I really need help with this proof for my analysis class. I have to prove the following inequality :
$$(\forall x \in \mathbb R^*_+) \qquad \quad x\cdot \ln^2(x)\leq(x-1)^2$$
I tried, with a simple calculus approach, to compute $f'(x)=[(x-1)^2-x \cdot \ln^2(x)]'$, yet it is too long and I guess it is not the best way to prove it. ( I have to compute $f''(x)$ and $f'''(x)$). Any help ?
On
Let $f(x) = x (\ln x)^2 - (x-1)^2$.
By inspection, note that $f'(x)$ is positive for $0 < x <1$, zero at $x=1$, and negative on $x > 1$.

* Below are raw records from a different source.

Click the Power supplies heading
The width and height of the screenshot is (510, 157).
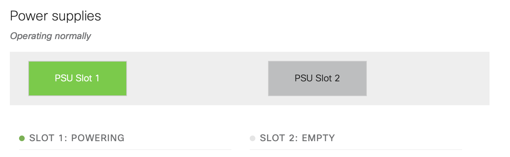(x=55, y=16)
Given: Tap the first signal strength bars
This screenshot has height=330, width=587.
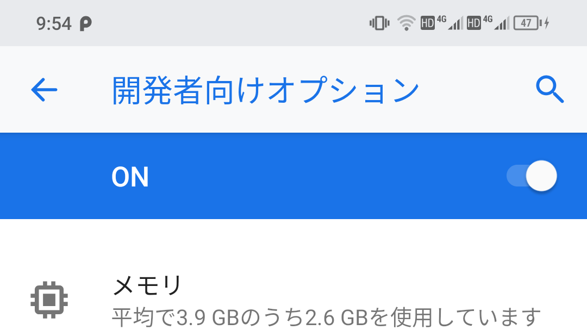Looking at the screenshot, I should coord(455,23).
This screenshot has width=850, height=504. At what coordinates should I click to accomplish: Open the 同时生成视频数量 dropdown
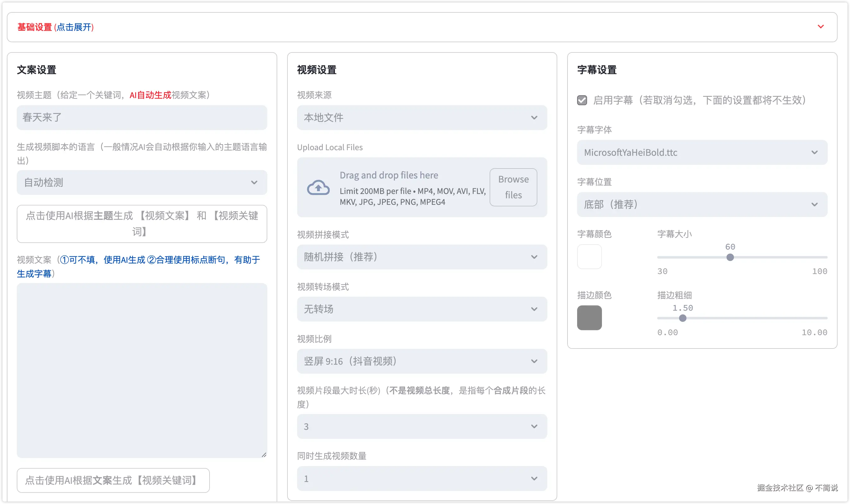(422, 479)
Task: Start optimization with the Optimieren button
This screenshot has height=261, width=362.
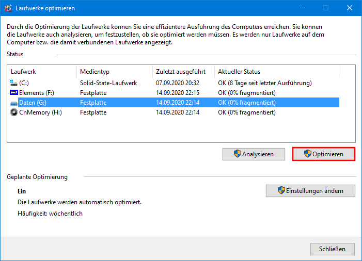Action: pyautogui.click(x=324, y=154)
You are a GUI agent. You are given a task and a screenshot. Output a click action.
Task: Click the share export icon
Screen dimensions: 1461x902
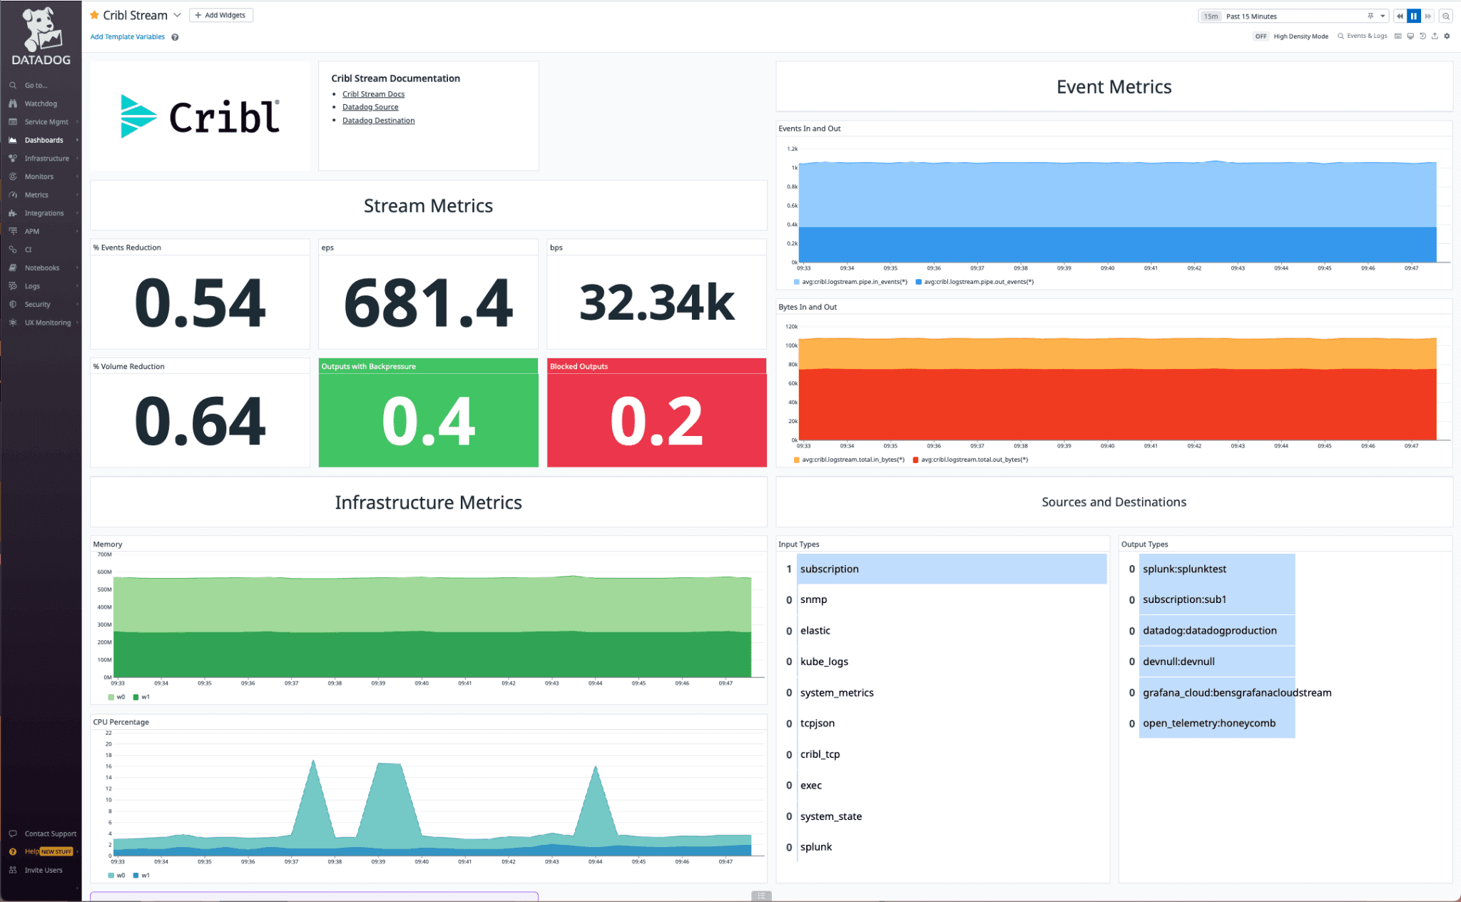1435,36
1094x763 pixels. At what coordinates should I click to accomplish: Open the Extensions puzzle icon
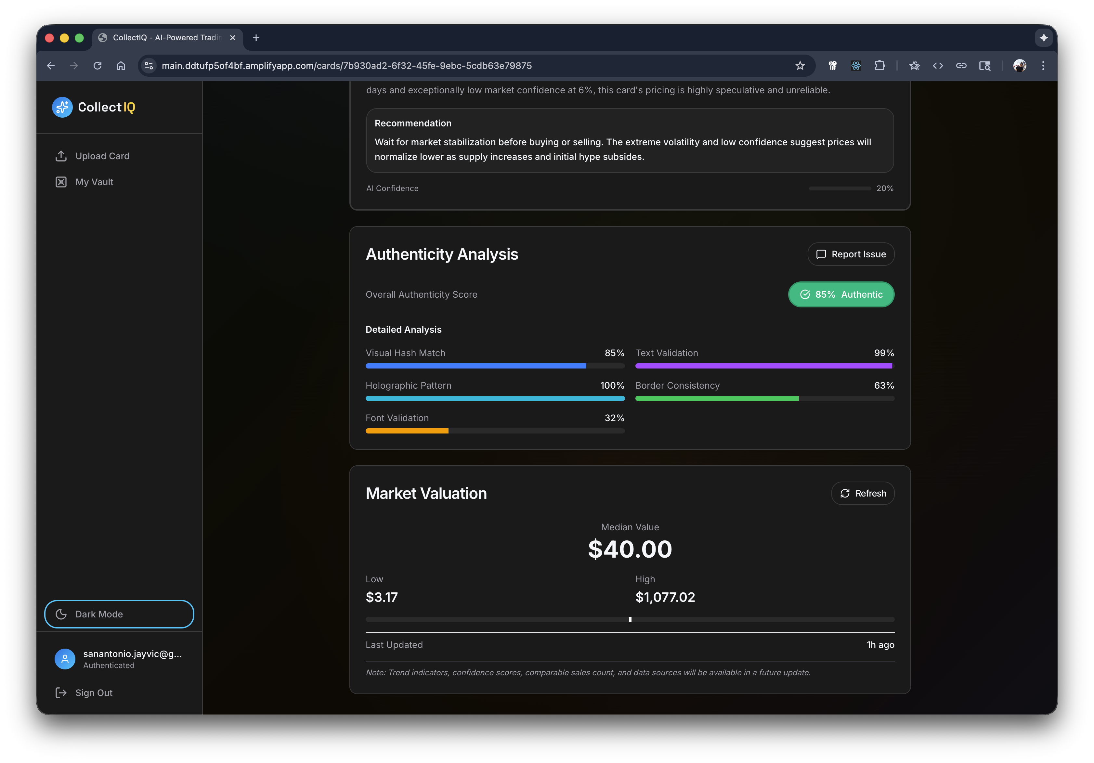click(x=880, y=66)
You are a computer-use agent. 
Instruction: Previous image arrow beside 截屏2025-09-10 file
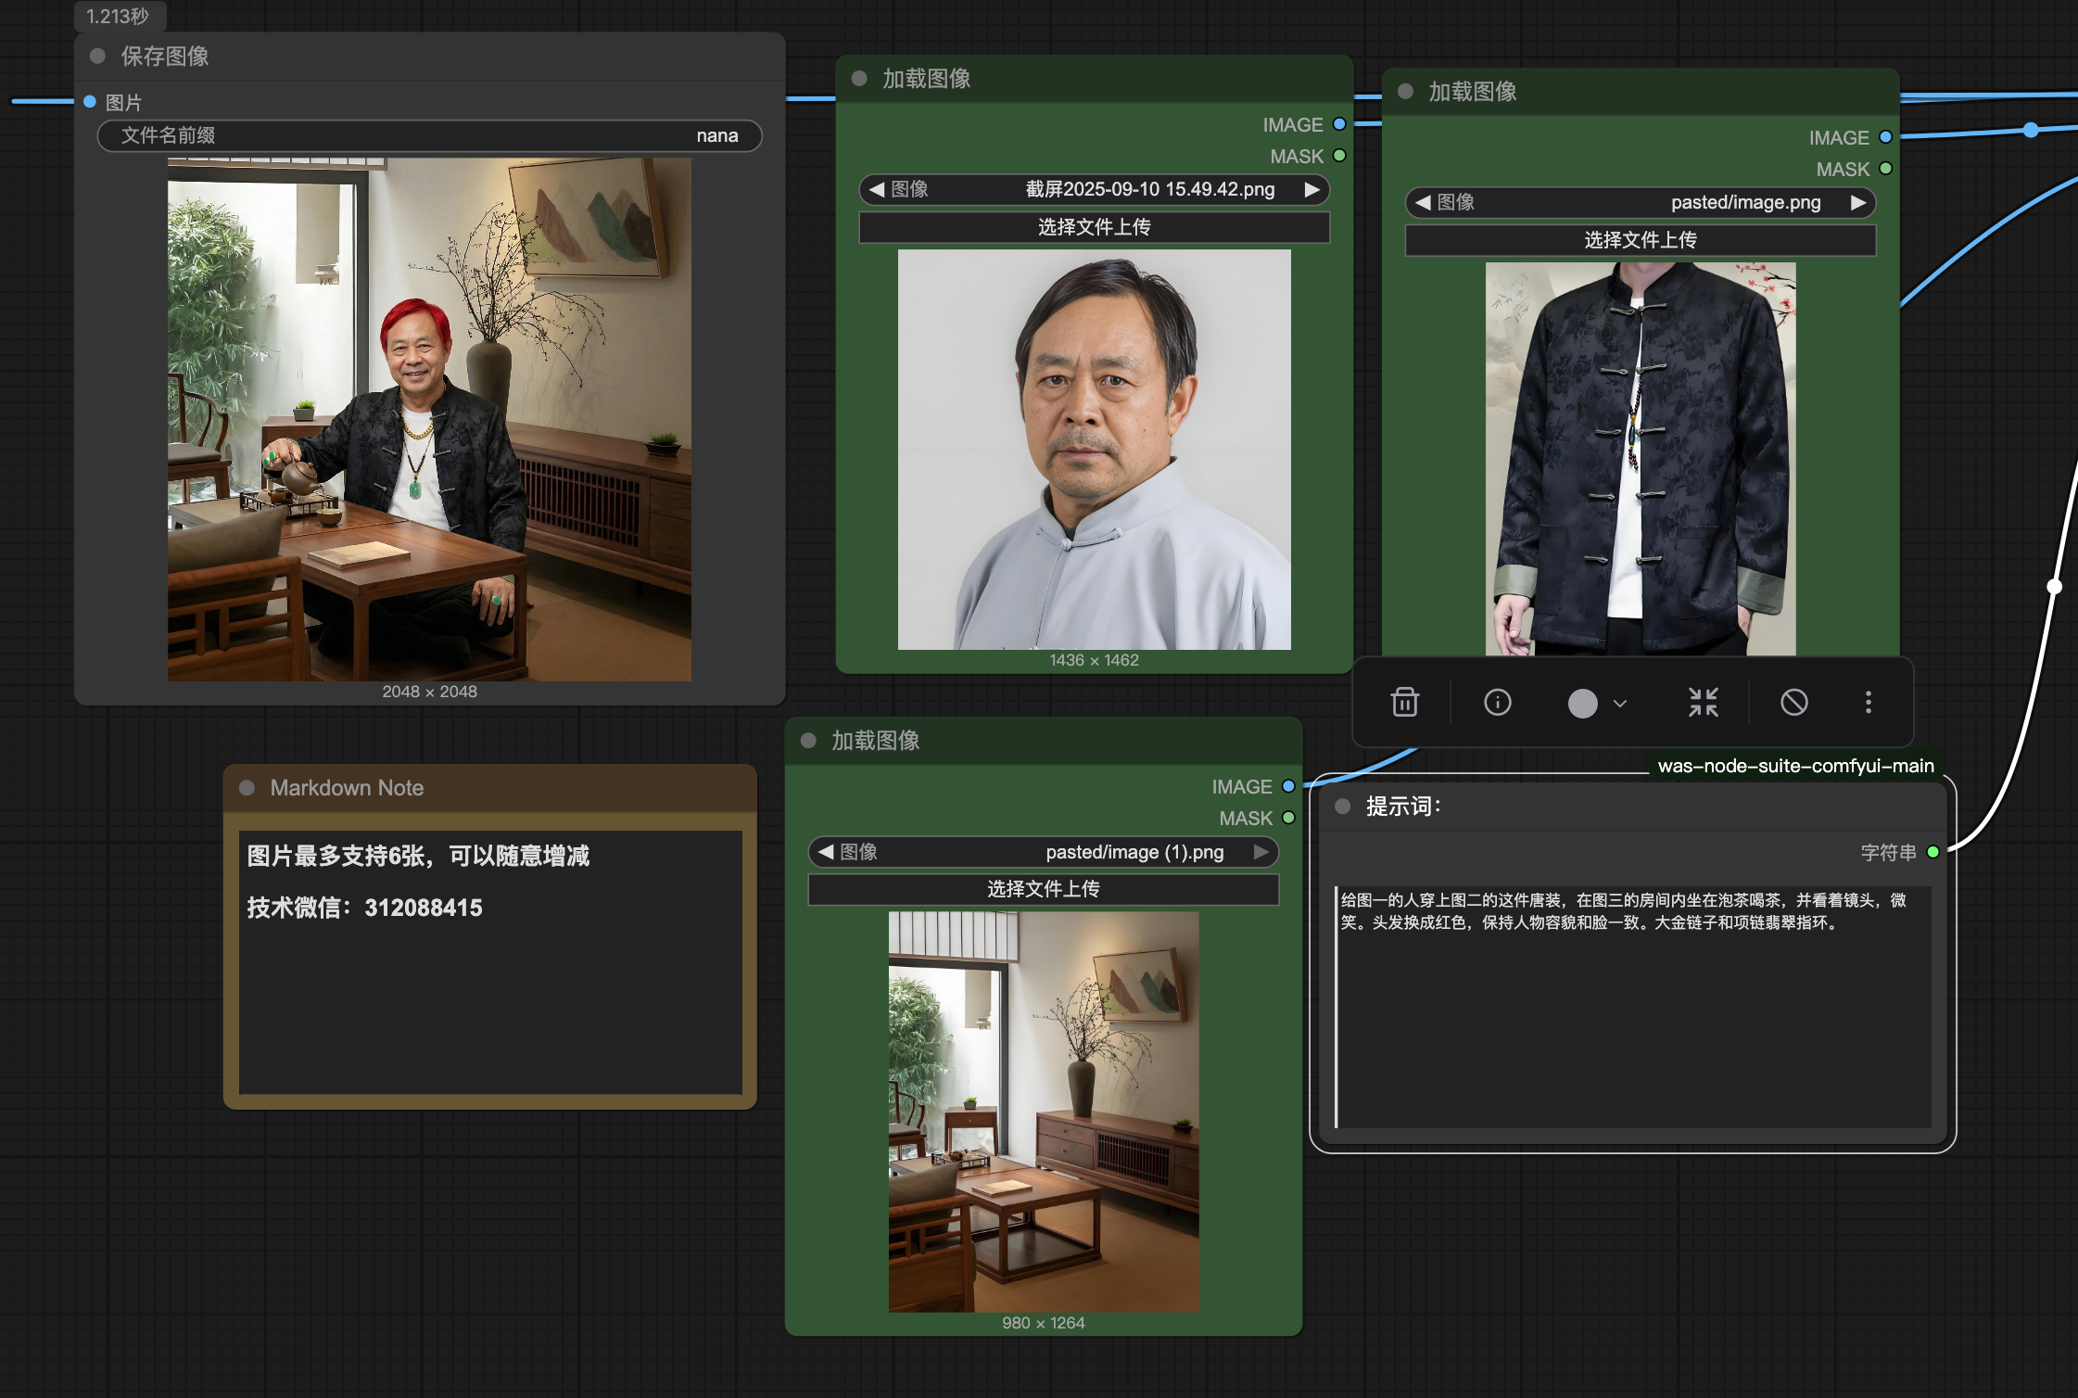point(876,189)
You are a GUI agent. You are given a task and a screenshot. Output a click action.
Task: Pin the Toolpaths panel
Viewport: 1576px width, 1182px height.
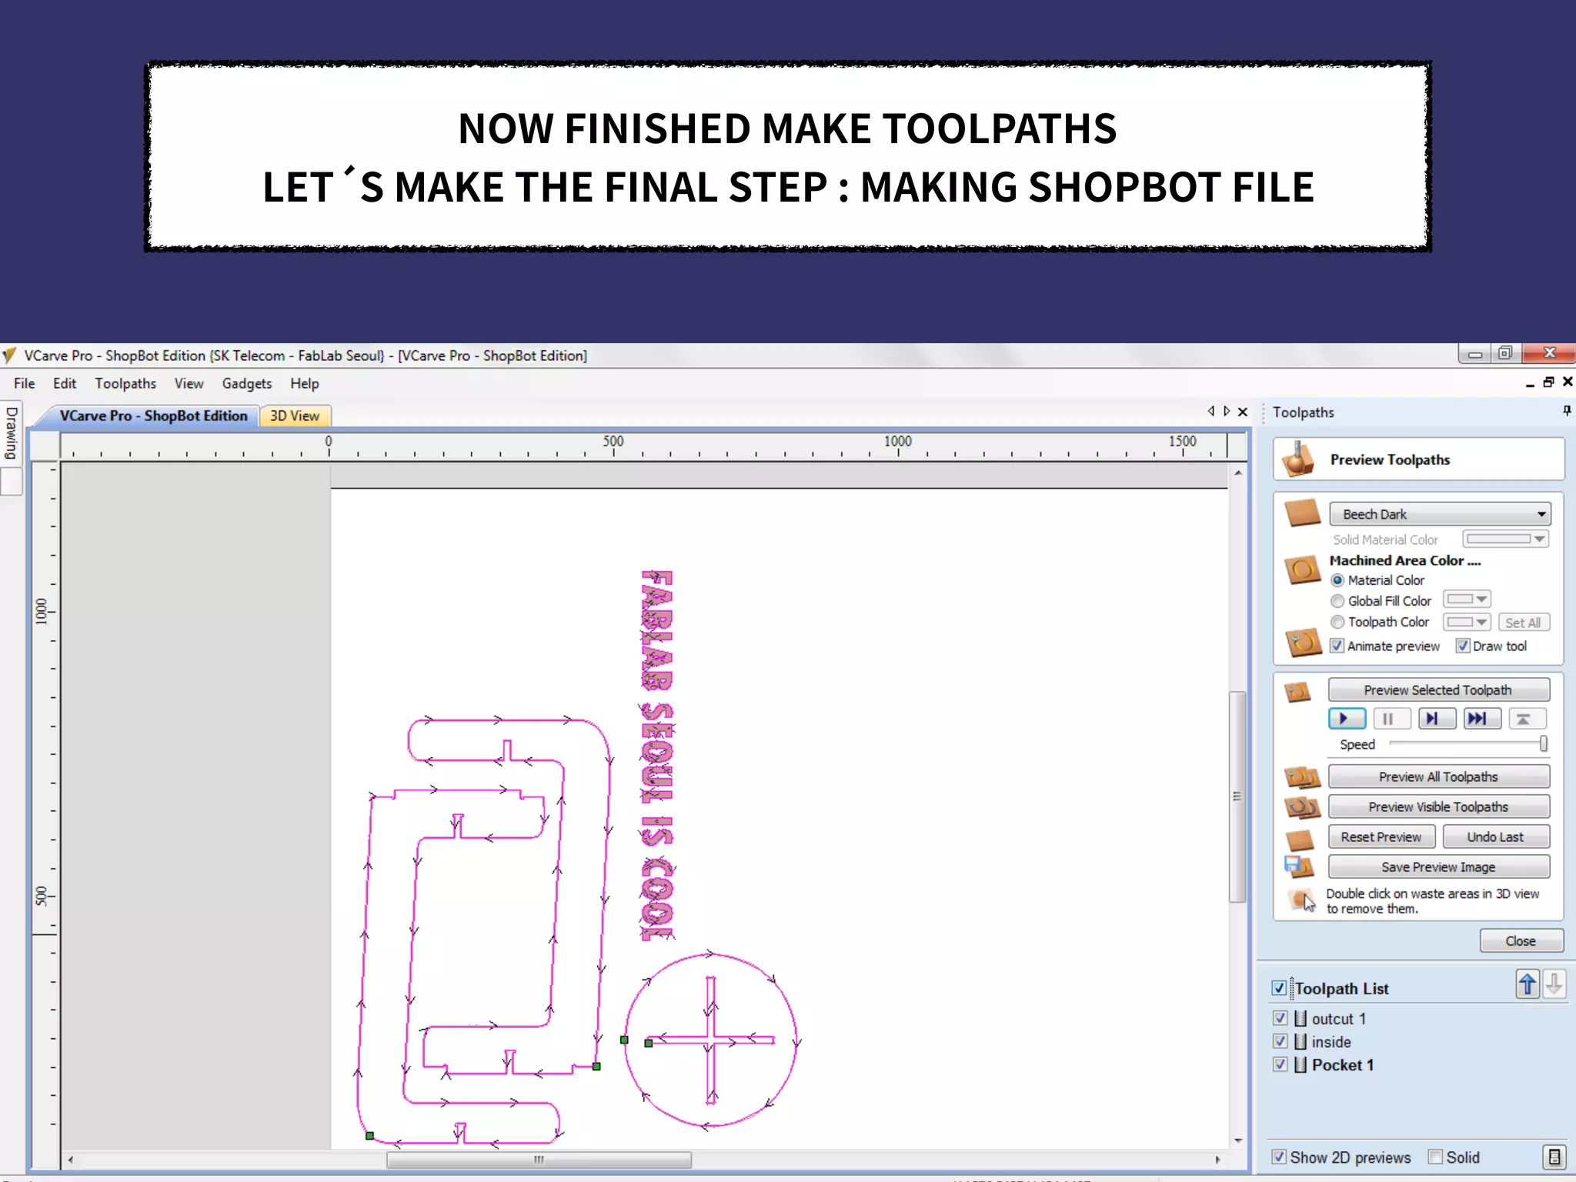(1566, 411)
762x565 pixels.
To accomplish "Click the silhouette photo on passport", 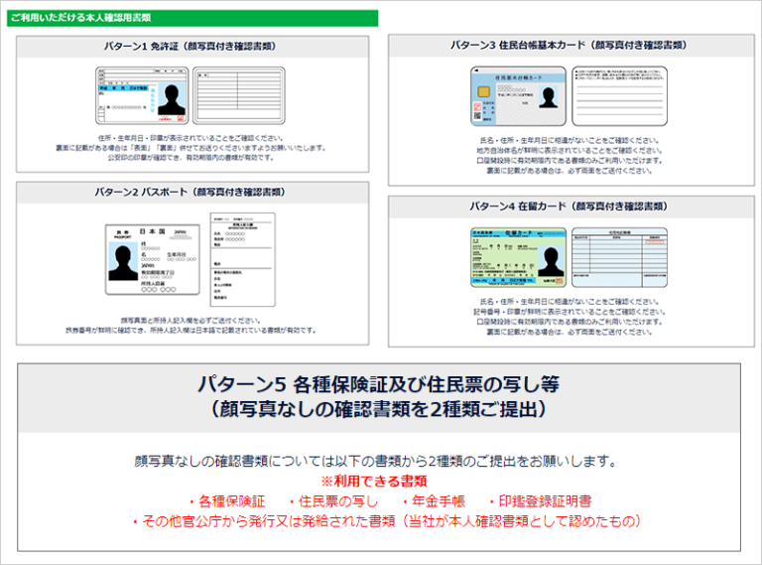I will [124, 263].
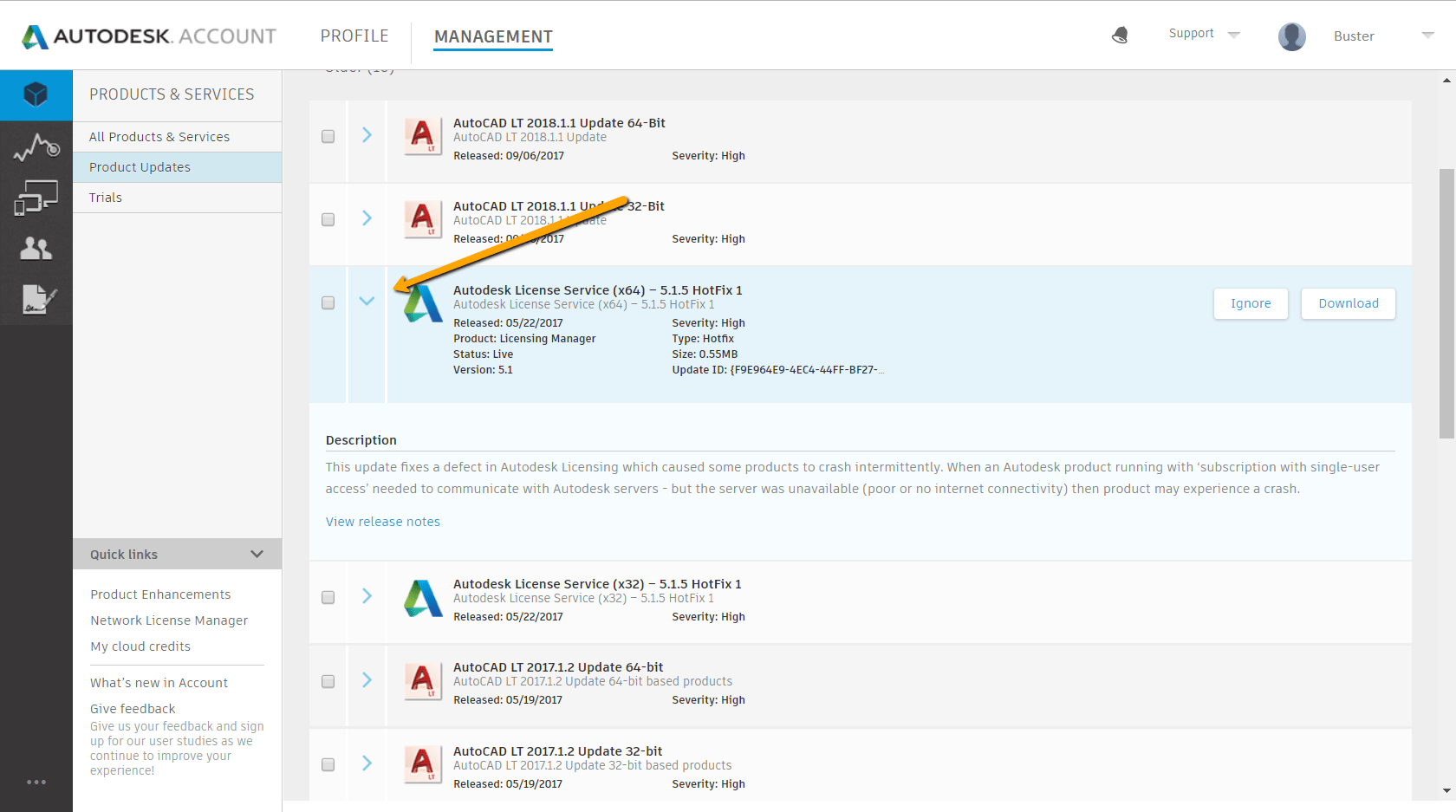Tick the AutoCAD LT 2017.1.2 64-bit checkbox
The height and width of the screenshot is (812, 1456).
point(328,681)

This tells us that $f(x) \leq f(1)$.
Compute $f(1)$ via L'hopitals rule to find $f(1)=1$. Thus we have our bound.
On
Note, for any $x>0$,
$$(x-1)^2-x\ln^2 x$$
$$=x(\sqrt x-\frac1{\sqrt x} -\ln x)(\sqrt x-\frac1{\sqrt x} +\ln x)$$
$$=x\int_1^x d\left(\sqrt t-\frac1{\sqrt t} -\ln t\right) \cdot\int_1^x d\left(\sqrt t-\frac1{\sqrt t}+\ln t\right)$$
$$=\frac14 x\int_1^x \frac{(1-t^{1/2})^2}{t^{3/2}}dt \cdot\int_1^x \frac{(1+t^{1/2})^2}{t^{3/2}}dt\ge0$$
The inequality holds because the two integrals have the same sign.
On
If $$ g(x) = \frac{(x - 1)^2}{x} \quad (x > 0), $$ then $$ g\left(\frac1x\right) = g(x) \quad (x > 0). $$ But also $$ \ln\left(\frac1x\right)^2 = \ln(x)^2 \quad (x > 0), $$ therefore it is enough to prove $$ \ln(x)^2 < \frac{(x - 1)^2}{x} \quad (x > 1). $$ Equivalently:
$$ \ln(x) < \frac{x - 1}{\sqrt{x}} \quad (x > 1). $$
This follows from the convexity of the logarithm function.
Proof. Write $x = t^2,$ where $t > 1.$ Then, because the graph of a convex function lies below any of its chords, $$ \ln(x) = 2\ln(t) = 2\int_1^t\frac{du}u < 2(t - 1) \cdot \frac12\left(1 + \frac1t\right) = \frac{t^2 - 1}t = \frac{x - 1}{\sqrt{x}}. $$
Since our inequality does not depend on replacing $x$ on $\frac{1}{x},$
it's enough to prove that $f(x)\geq0,$ for $x\geq1$, where $$f(x)=\sqrt{x}-\frac{1}{\sqrt{x}}-\ln{x}.$$
Indeed, $$f'(x)=\frac{(\sqrt{x}-1)^2}{2\sqrt{x^3}}\geq0,$$ which says $$f(x)\geq f(1)=0$$ and we are done.